ToDo list

Ho chiesto al mio ex-collega Fernando (lui che c’è stato) cosa è assolutamente indispensabile preparare per il viaggio il Nepal. Mi ha risposto “La ùnica cosa que tienes que preparar es tu alma”. Dice che il Nepal è un paese molto spirituale, che ti fa riflettere. Io, nonostante le sue descrizioni, continuo a immaginarmelo caotico e inospitale.
Ho avuto poco tempo sino ad ora per prepararmi, ma ho tenuto una lista sul telefonino di tutto quanto mi possa servire, aggiornandola ogni volta che con amici o colleghi si cadeva nel discorso e mi venivano suggeriti nuovi elementi. Adesso però è ora di mettere in pratica il mio elenco, che mi resta poco più di una settimana.

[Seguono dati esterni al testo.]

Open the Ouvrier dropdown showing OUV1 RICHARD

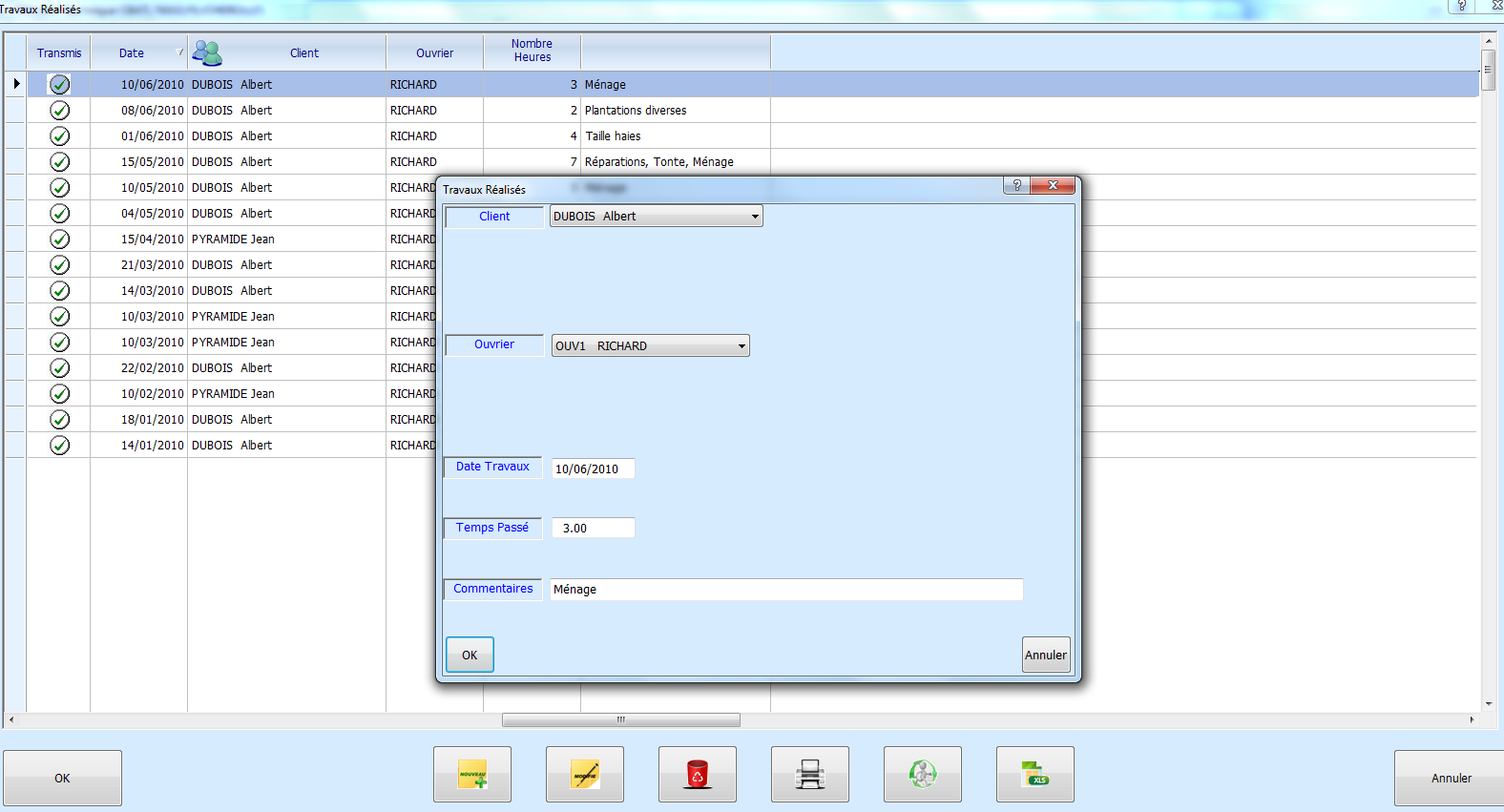point(741,346)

Nel dettagliato PDF che la ONG mi ha mandato (manco quello ho avuto il tempo di leggere tutto sino in fondo) raccomandano di portare abiti smessi, “che non torneranno mai più indietro come prima”. O che forse non torneranno proprio indietro. Ora, non capisco perché in casa mia, che trabocca di abiti smessi delle ultime tre generazioni, non riesca a trovare nulla di adatto all’occasione. Abbiamo gli armadi pieni e non sappiamo mai cosa metterci; sto rovistando tra appendini e scaffali come se avessi un primo appuntamento con un ragazzo molto carino.

Il resto sembra più o meno tutto pronto: vaccini, passaporto, medicine, accessori da campeggio e attrezzatura da montagna. Se avere un solo cognome in Spagna è un dramma, in compenso agevola notevolmente la richiesta di visto per l’India.

Forse ha ragione Fernando, l’unica cosa che resta da fare è preparare l’animo al viaggio.

In principio era l’idea

Dopo due anni di attese e preparativi, il 29 gennaio parto per il Nepal, in un viaggio che si propone di mescolare impegno umanitario (partecipo a un progetto educativo per insegnare l’inglese e l’informatica ai bambini nepalesi), passione per la montagna (il Nepal raduna 9 dei 14 ottomila della terra), relazioni internazionali e, alla base di tutto, tanta voglia di viaggiare.

Ricordo perfettamente dove nacque l’idea due anni fa: siccome sono un’inguaribile polemica, nacque dalla discussione con un amico abituato a girare il mondo con costosissimi tour operator. “Non è necessario essere ricchi per viaggiare” dissi io in tono di sfida,  e cinque minuti dopo intasavo Google di chiavi di ricerca per dimostrare che avevo ragione.
Mi secca ammetterlo, ma non avevo ragione. Viaggiare è cosa da ricchi, si calcola che solo il 10% della popolazione mondiale ha preso almeno una volta nella vita un aereo, il restante 90% non se lo può permettere. Tristemente, è la fortuna del nostro pianeta. Perché l’impatto ambientale, sociale ed economico del turista/viaggiatore è enorme, anche volendo fare il viaggio più responsabile e solidario che esista, sempre si finisce nella giostra del consumismo e della globalizzazione.
Se viaggiare arricchisce (umanamente parlando) il 10% della popolazione che può farlo, però impoverisce (economicamente parlando) quel 90% che non può.

In attesa di trovare una soluzione a questo rompicapo mondiale, decisi che i programmi proposti da innumerevoli associazioni non governative erano un buon compromesso per appagare il mio alter ego viaggiatore e scuotere un po’ di polvere dalla coscienza sporca dell’altro ego, quello turistico.

Mai se i soldi sono una condizione necessaria per viaggiare, in realtà non ne sono la sufficiente. Serve anche il tempo.
Quando ero una squattrinata universitaria con tanto tempo libero, non avevo abbastanza soldi per viaggiare. Ora che sono una un po’ meno squattrinata lavoratrice, mi manca il tempo.
I miei capi giudicarono “inaccettabile” la mia proposta di accumulare tutte le ferie che mi spettavano in un unico periodo, e stroncarono sul nascere il mio progetto.

Poi però succede che c’è la crisi, che l’economica spagnola va a rotoli e che io perda il lavoro. Tra i fumi della rabbia per la disastrosa gestione amministrativa del mio contratto di ricerca, esattamente un anno fa, lo dissi subito: “Questa vicenda è vergognosa, ma sarà la mia fortuna”.

Questa volta sì, avevo ragione.
L’ultimo anno è stato un crescendo di traguardi raggiunti, decisioni prese e progetti compiuti. Anche il progetto di andare a sbirciare com’è la vita sotto il tetto del mondo.